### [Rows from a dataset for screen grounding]
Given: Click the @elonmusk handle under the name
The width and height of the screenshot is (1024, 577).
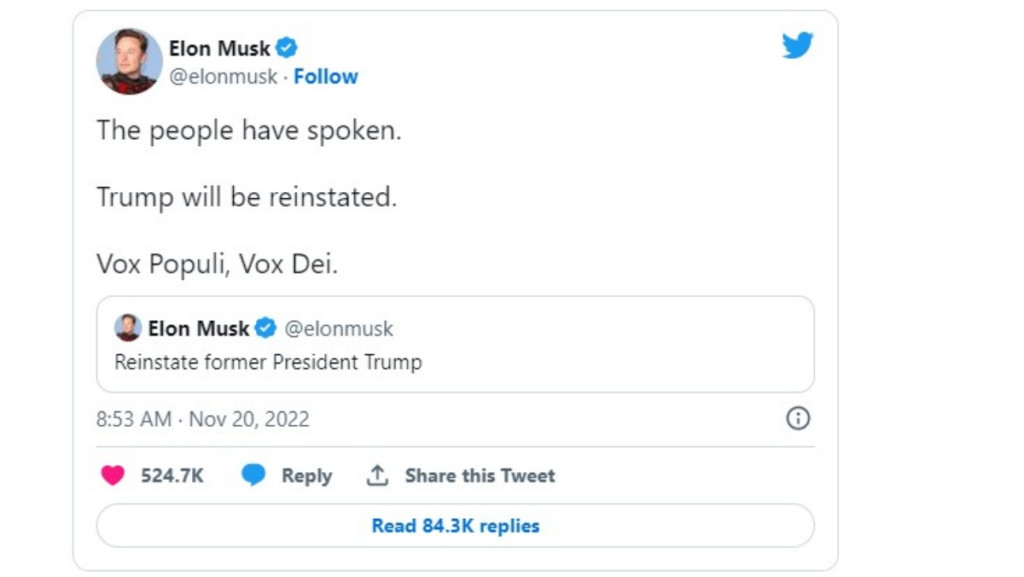Looking at the screenshot, I should (x=222, y=77).
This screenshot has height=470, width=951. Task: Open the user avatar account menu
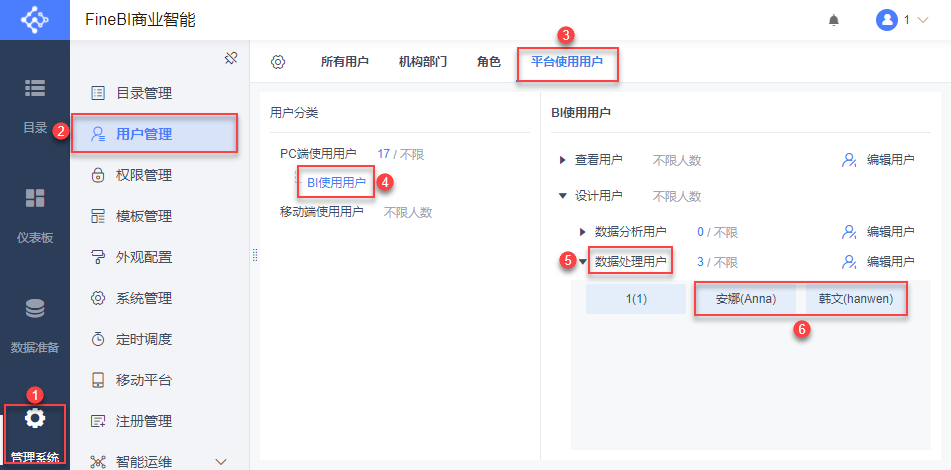point(901,20)
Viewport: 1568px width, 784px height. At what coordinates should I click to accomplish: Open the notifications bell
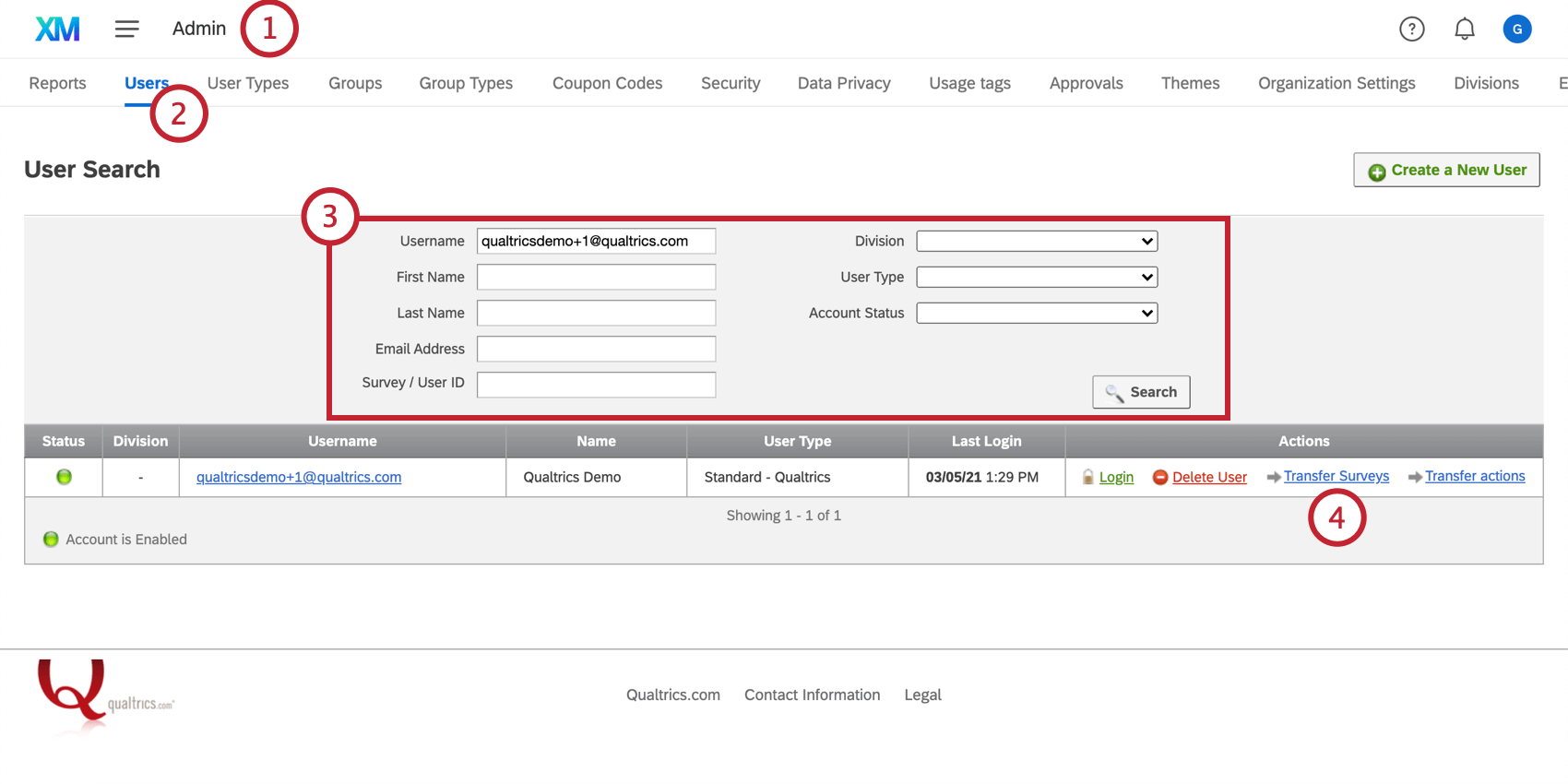1464,29
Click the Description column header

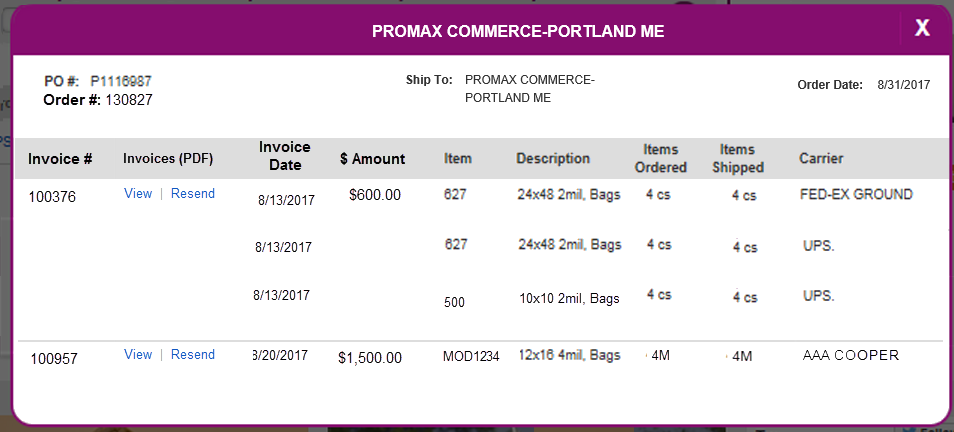[553, 159]
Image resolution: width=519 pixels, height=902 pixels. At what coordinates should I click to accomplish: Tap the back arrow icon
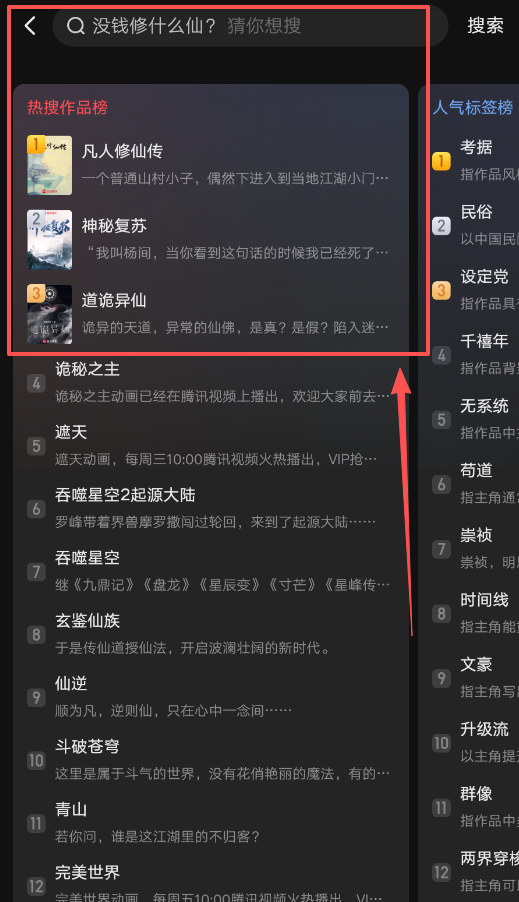[30, 26]
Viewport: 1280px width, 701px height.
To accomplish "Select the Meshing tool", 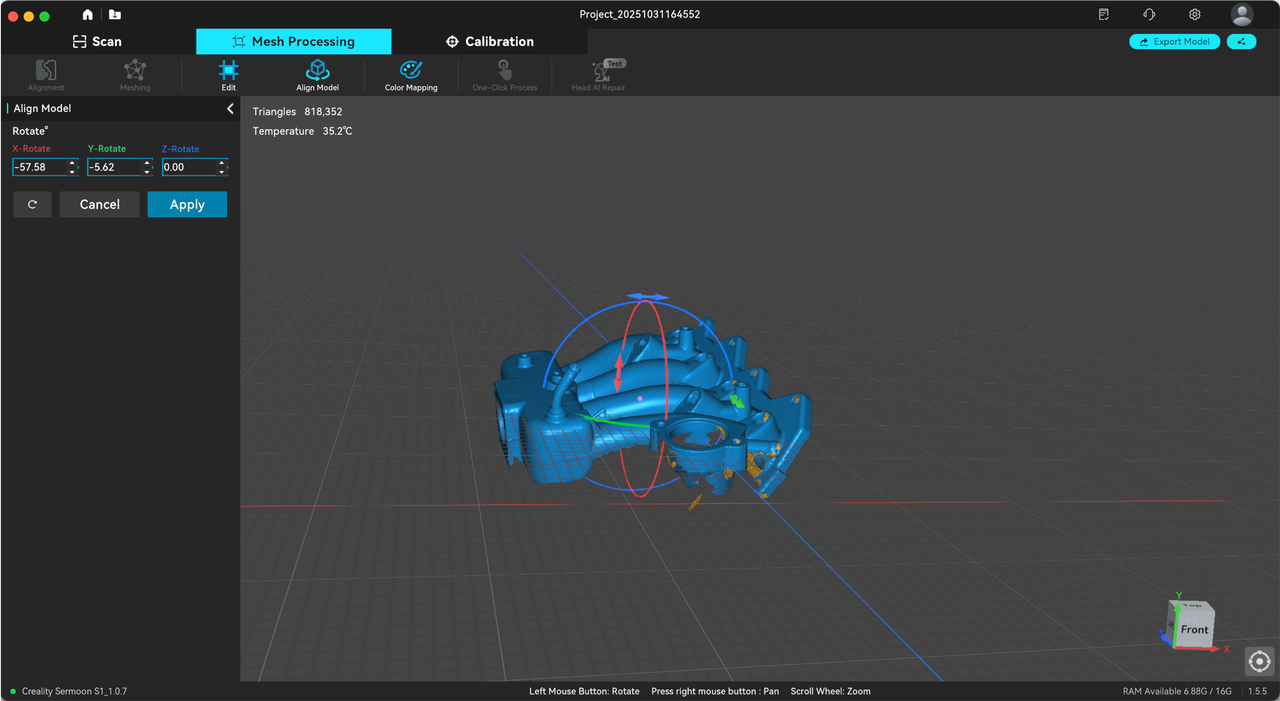I will (134, 75).
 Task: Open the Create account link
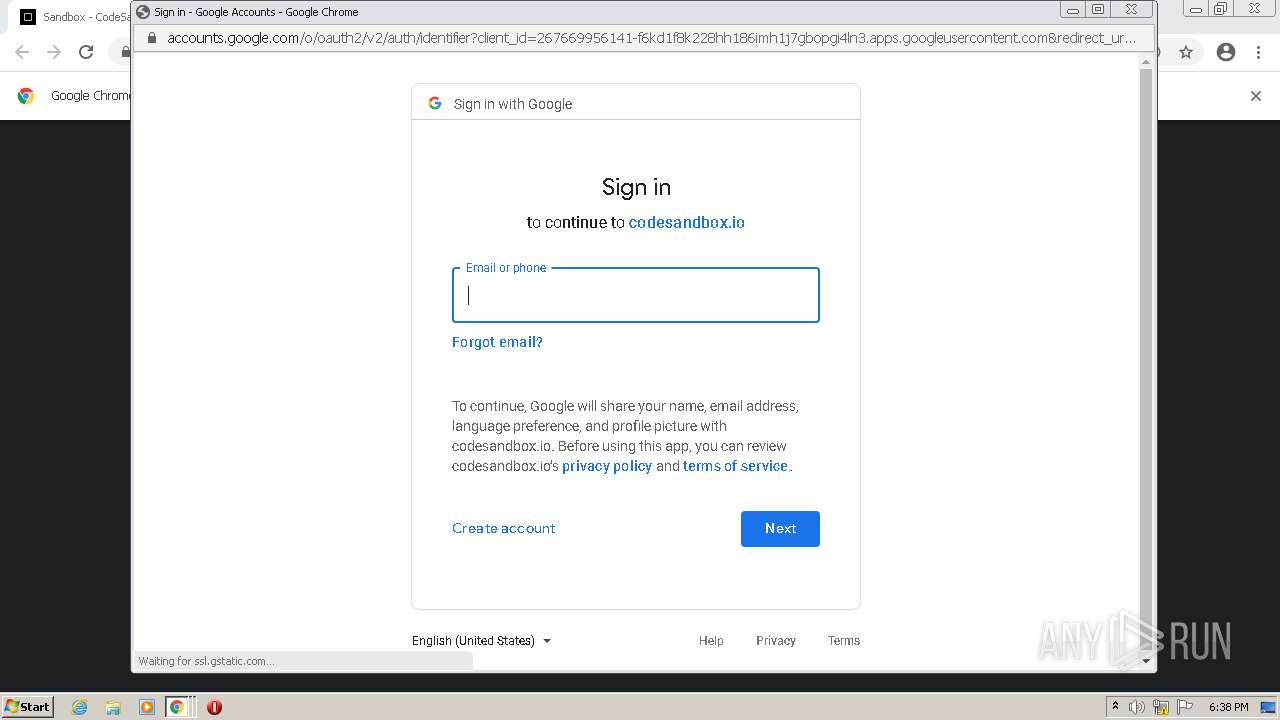coord(503,528)
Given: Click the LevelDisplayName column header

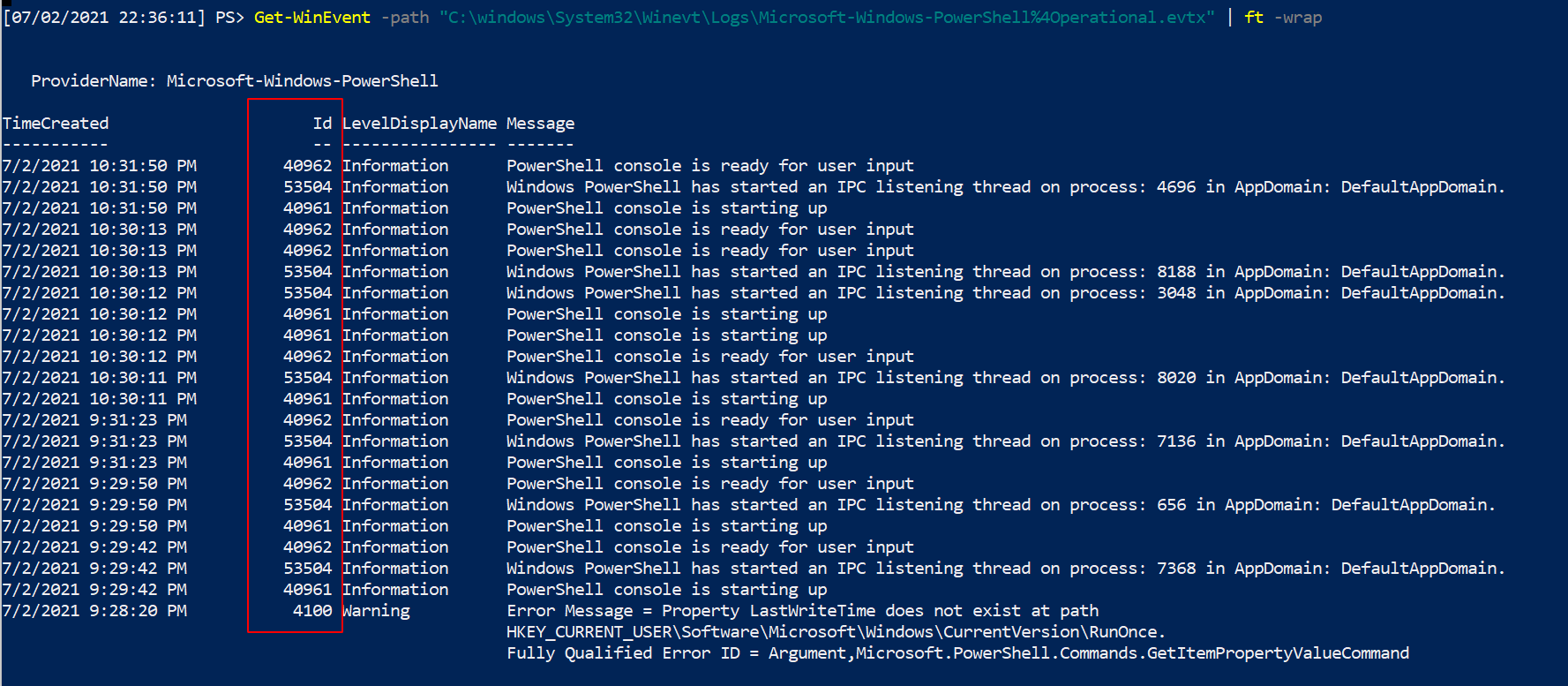Looking at the screenshot, I should (419, 124).
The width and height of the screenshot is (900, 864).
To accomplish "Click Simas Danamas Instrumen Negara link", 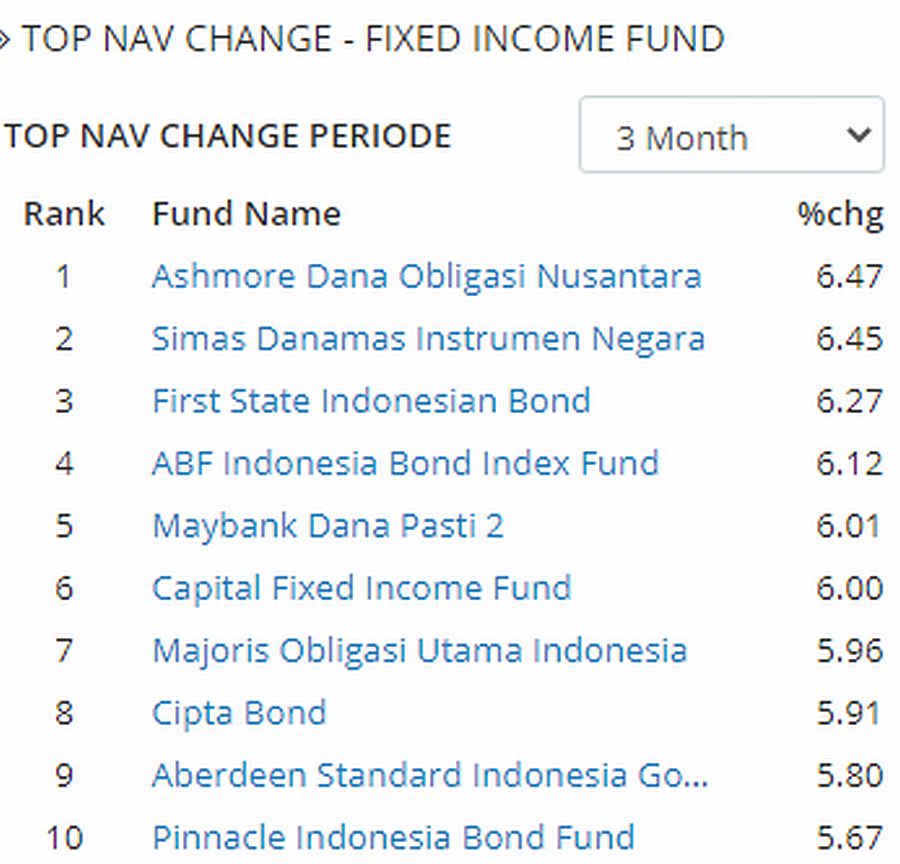I will (x=428, y=339).
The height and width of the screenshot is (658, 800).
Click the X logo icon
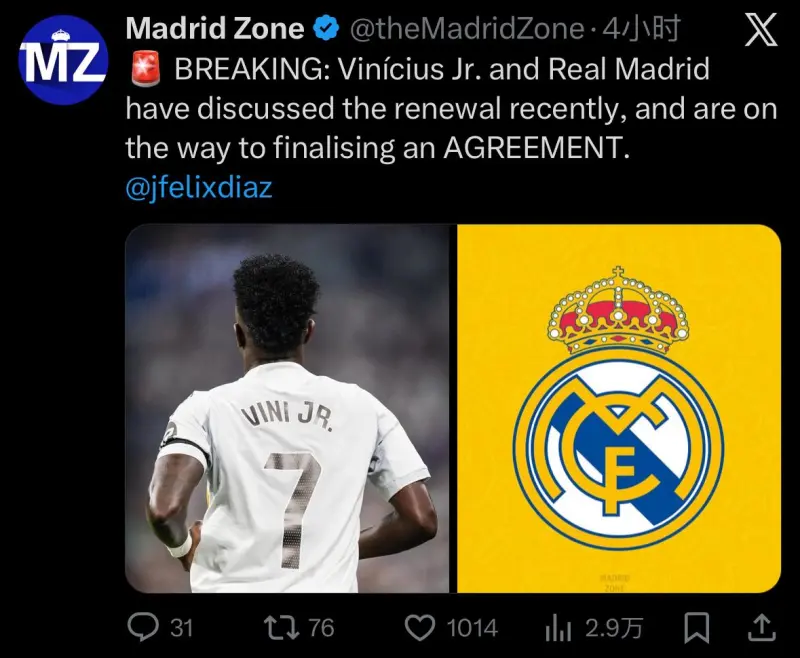[761, 30]
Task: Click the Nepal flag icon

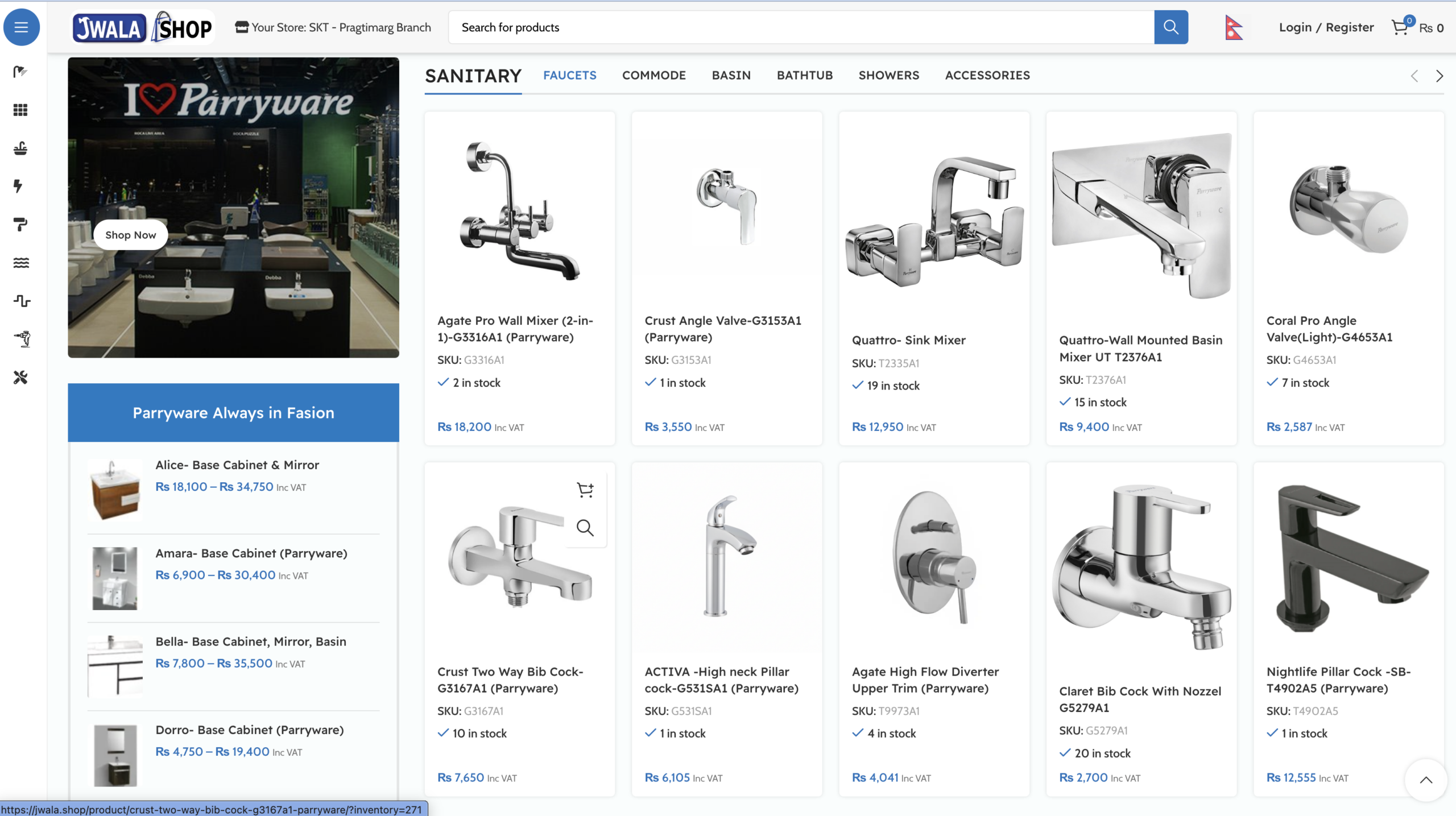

### [Your goal]
Locate each line in the rows above that contains the string "coordinates", treating case as significant, and copy those lines.

### [Output of the task]
Viewport: 1568px width, 784px height. At what coordinates should I click to accomplish: Open the notifications bell
Image resolution: width=519 pixels, height=902 pixels. At what coordinates should I click to accomplish: Tap the back arrow icon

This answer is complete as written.